Have you seen advertisements for products that are meant to purify your blood? You’ve actually already got a liver and kidneys to do that. They work full-time pulling poisons out of your bloodstream.
Your soul has something similar. Day by day you encounter pain and suffering – this is normal in this sin-damaged world, as the Lord promised, “In this world you will have tribulation” (John 16:33). But your soul is not meant to fill up with the poison of pain and sorrow, or turn septic with anger or cynicism; you have a mechanism that’s meant to purify the poisons from your soul. It is called thanksgiving.
The saints, with the wisdom of experience, tell us to give thanks even for betrayals, insults, disasters, and injustices, “Knowing that the trying of your faith works patience. But let patience have her perfect work, that ye may be perfect and entire, wanting nothing” (James 1:3-4) We thank the ones who rob and do us wrong, because they help free us from the sicknesses of soul called love of possessions or love of our rights.

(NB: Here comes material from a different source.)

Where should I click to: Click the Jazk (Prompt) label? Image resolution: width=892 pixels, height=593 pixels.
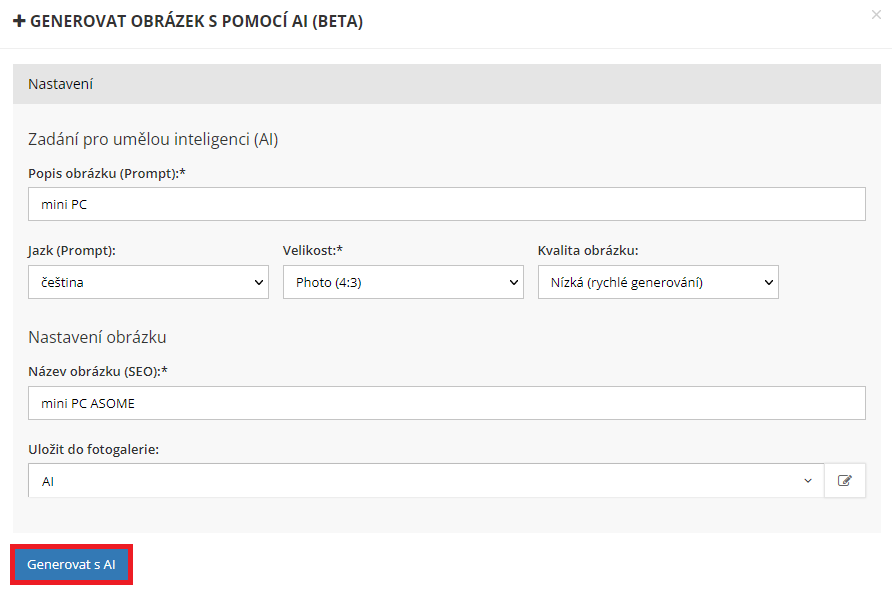click(71, 251)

But many of us are not strong or wise enough to give thanks for all things (Eph 5:20). So for us, it is vital to taste and see that the Lord is good (Ps 34:8) and meditate on “his goodness, and his wonderful works to the children of men!” (Ps 107:31) Then when a stone falls in our lives, we are not crushed by our grief – because we can “give thanks to the Lord for he is good, for his mercy endures forever” (Ps 136). “I will give thanks to the Lord because of his righteousness; I will sing the praises of the name of the Lord Most High” (Ps 7:17), “for I am fearfully and wonderfully made: marvelous are thy works; and that my soul knows right well” (Ps 139:14), for “he hath done all things well” (Mk 7:37). “With thanksgiving, present your requests to God. And the peace of God, which passes all understanding, will guard your hearts and your minds in Christ Jesus” (Phil 4:6-7).
Gratitude is a discipline, not a mood. We don’t withhold thanks when we don’t get our own way; God will not be coerced, but will continue to permit “rain to fall on the righteous and the unrighteous” (Mt 5:45).
If we will allow thankfulness to have its full work in us, it will purify the poison from our sufferings, and “you will be blameless and pure, children of God without fault in a crooked and perverse generation, in which you shine as lights in the world” (Phil 2:15).
And don’t stop with merely verbally saying that God is good: DO good, especially when you have been wronged.
“When someone throws a rock at you, throw back bread instead!” — Luba Fomin, 99-year-old concentration camp survivor.
This is a virtue the Bible calls philótimo (Rm 15:20; 2 Cor 5:9; 1Ths 4:11). Philótimo is remembering how deeply we are indebted to the good God who loves mankind, so that we are filled with love for others – and without thought of our own rights, we honor and supply and serve others. “Through Jesus, therefore, let us continually offer to God a sacrifice of praise — the fruit of lips that openly profess his name. And do not forget to do good and to share with others, for with such sacrifices God is pleased” (Heb 13:15-16).
Finally: Just as the steadfast love of God is not a feeling or a mood but a choice to act, thankfulness is not an emotion but a commitment and a discipline. It requires practice. No virtue becomes natural without being practiced daily, but with intentional repetition it may become our accustomed way of life.
The difference between the person who is hardened and destroyed by their suffering, and the one who is made compassionate and holy by suffering, is in the way they cooperate with the divine action of grace. Let thanksgiving open your mouth, so that your lips can teach your mind – and your mind can teach your heart.
“And let the peace of God rule in your hearts, to which also you were called in one body; and be thankful. Let the word of Christ dwell in you richly in all wisdom, teaching and admonishing one another in psalms and hymns and spiritual songs, singing with grace in your hearts to the Lord. And whatever you do in word or deed, do all in the name of the Lord Jesus, giving thanks to God the Father through Him” (Col 3:15-17).